==== Exercise input

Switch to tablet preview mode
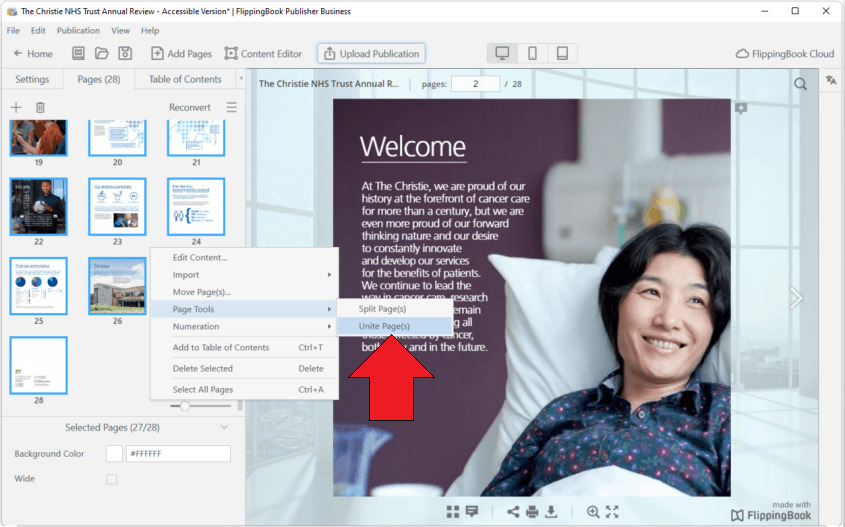 coord(562,53)
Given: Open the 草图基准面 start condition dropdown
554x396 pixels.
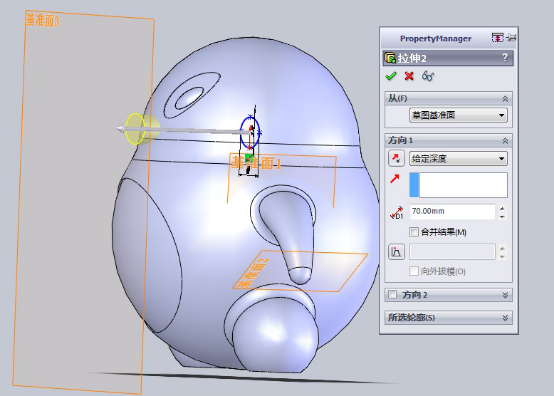Looking at the screenshot, I should pos(458,115).
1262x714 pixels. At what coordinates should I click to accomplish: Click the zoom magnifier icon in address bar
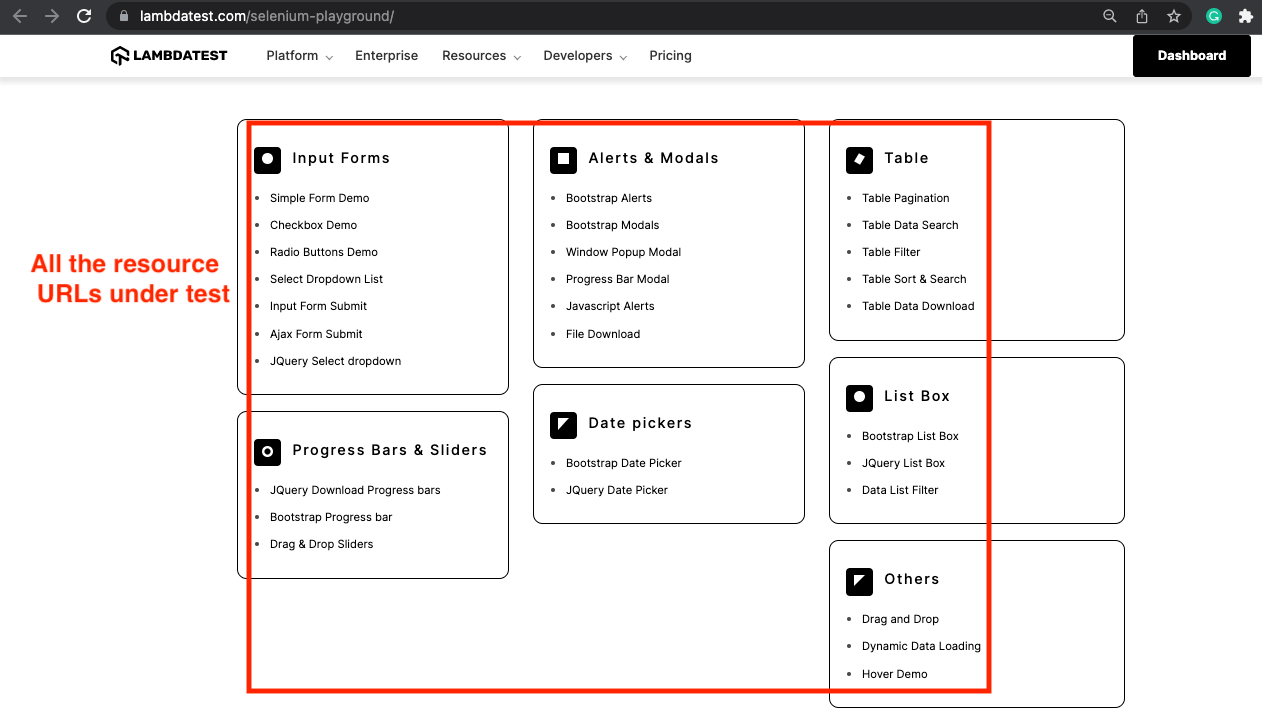(1109, 16)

========

(Exercise objective) Copy the lines of the records, beginning where the line containing "554x396 pixels." appears and continuing through the final line, exactly and with no pictures.

(Result of the task)
554x396 pixels.
Looking at the screenshot, I should pos(458,115).
1262x714 pixels. At what coordinates should I click to accomplish: Click the zoom magnifier icon in address bar
(1109, 16)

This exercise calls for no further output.